**Try it**
Write out the data once more, exactly as it reads.

[Saved entries]
- - -
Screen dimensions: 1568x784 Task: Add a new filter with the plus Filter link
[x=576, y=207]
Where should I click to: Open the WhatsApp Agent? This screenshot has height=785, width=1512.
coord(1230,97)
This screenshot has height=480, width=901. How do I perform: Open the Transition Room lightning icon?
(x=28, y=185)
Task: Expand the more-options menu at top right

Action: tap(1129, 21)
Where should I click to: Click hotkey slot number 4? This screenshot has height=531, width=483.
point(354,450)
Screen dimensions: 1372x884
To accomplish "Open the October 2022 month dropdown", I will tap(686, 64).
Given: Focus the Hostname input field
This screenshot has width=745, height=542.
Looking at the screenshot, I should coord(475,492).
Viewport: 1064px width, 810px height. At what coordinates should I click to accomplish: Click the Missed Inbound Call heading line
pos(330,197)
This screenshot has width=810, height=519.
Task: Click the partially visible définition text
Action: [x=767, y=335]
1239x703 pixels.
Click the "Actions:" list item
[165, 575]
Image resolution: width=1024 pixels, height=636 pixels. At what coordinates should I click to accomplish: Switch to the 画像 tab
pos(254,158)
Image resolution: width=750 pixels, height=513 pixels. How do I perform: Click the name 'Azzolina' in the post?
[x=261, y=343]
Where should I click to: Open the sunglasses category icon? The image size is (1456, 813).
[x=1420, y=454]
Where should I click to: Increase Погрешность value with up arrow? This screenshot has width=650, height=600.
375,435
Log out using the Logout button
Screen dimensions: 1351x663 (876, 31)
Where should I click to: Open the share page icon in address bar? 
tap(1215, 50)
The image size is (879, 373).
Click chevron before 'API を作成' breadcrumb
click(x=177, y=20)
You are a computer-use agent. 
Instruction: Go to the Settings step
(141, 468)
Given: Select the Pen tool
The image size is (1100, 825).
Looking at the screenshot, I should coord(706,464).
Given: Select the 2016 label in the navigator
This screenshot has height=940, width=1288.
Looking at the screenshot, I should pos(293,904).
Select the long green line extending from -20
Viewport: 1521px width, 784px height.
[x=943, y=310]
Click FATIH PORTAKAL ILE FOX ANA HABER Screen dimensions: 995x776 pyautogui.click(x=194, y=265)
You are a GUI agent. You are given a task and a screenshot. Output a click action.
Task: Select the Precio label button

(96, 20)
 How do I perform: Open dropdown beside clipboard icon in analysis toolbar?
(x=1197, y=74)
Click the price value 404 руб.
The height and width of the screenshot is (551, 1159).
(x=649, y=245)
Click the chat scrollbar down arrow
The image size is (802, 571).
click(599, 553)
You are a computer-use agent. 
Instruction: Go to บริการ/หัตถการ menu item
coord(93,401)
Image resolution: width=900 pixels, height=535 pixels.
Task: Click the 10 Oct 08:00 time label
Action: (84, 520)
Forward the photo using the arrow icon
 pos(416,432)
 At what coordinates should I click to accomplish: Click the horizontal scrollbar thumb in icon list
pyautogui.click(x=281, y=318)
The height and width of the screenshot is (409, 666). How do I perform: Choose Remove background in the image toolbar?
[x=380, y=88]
- - -
**The completed task**
Screen dimensions: 1568x784 Task: Add a new filter with the plus Filter link
[x=576, y=207]
Where should I click to: Open the WhatsApp Agent? This screenshot has height=785, width=1512.
coord(1230,97)
This screenshot has height=480, width=901. How do I perform: Open the Transition Room lightning icon?
(x=28, y=185)
Task: Expand the more-options menu at top right

Action: tap(1129, 21)
Where should I click to: Click hotkey slot number 4? This screenshot has height=531, width=483.
point(354,450)
Screen dimensions: 1372x884
To accomplish "Open the October 2022 month dropdown", I will tap(686, 64).
Given: Focus the Hostname input field
This screenshot has width=745, height=542.
Looking at the screenshot, I should coord(475,492).
Viewport: 1064px width, 810px height. At what coordinates should I click to accomplish: Click the Missed Inbound Call heading line
pos(330,197)
This screenshot has width=810, height=519.
Task: Click the partially visible définition text
Action: [x=767, y=335]
1239x703 pixels.
Click the "Actions:" list item
[165, 575]
Image resolution: width=1024 pixels, height=636 pixels. At what coordinates should I click to accomplish: Switch to the 画像 tab
pos(254,158)
Image resolution: width=750 pixels, height=513 pixels. How do I perform: Click the name 'Azzolina' in the post?
[x=261, y=343]
Where should I click to: Open the sunglasses category icon? The image size is (1456, 813).
[x=1420, y=454]
Where should I click to: Increase Погрешность value with up arrow? This screenshot has width=650, height=600.
375,435
Log out using the Logout button
Screen dimensions: 1351x663 (876, 31)
Where should I click to: Open the share page icon in address bar? 
tap(1215, 50)
The image size is (879, 373).
Click chevron before 'API を作成' breadcrumb
click(x=177, y=20)
You are a computer-use agent. 
Instruction: Go to the Settings step
(141, 468)
Given: Select the Pen tool
The image size is (1100, 825).
Looking at the screenshot, I should coord(706,464).
Given: Select the 2016 label in the navigator
This screenshot has height=940, width=1288.
Looking at the screenshot, I should pos(293,904).
Select the long green line extending from -20
Viewport: 1521px width, 784px height.
[x=943, y=310]
Click FATIH PORTAKAL ILE FOX ANA HABER Screen dimensions: 995x776 pyautogui.click(x=194, y=265)
You are a GUI agent. You are given a task and a screenshot. Output a click action.
Task: Select the Precio label button

(96, 20)
 How do I perform: Open dropdown beside clipboard icon in analysis toolbar?
(x=1197, y=74)
Click the price value 404 руб.
The height and width of the screenshot is (551, 1159).
(x=649, y=245)
Click the chat scrollbar down arrow
The image size is (802, 571).
click(599, 553)
You are a computer-use agent. 
Instruction: Go to บริการ/หัตถการ menu item
coord(93,401)
Image resolution: width=900 pixels, height=535 pixels.
Task: Click the 10 Oct 08:00 time label
Action: (84, 520)
Forward the photo using the arrow icon
 pos(416,432)
 At what coordinates should I click to accomplish: Click the horizontal scrollbar thumb in icon list
pyautogui.click(x=281, y=318)
The height and width of the screenshot is (409, 666). How do I perform: Choose Remove background in the image toolbar?
[x=380, y=88]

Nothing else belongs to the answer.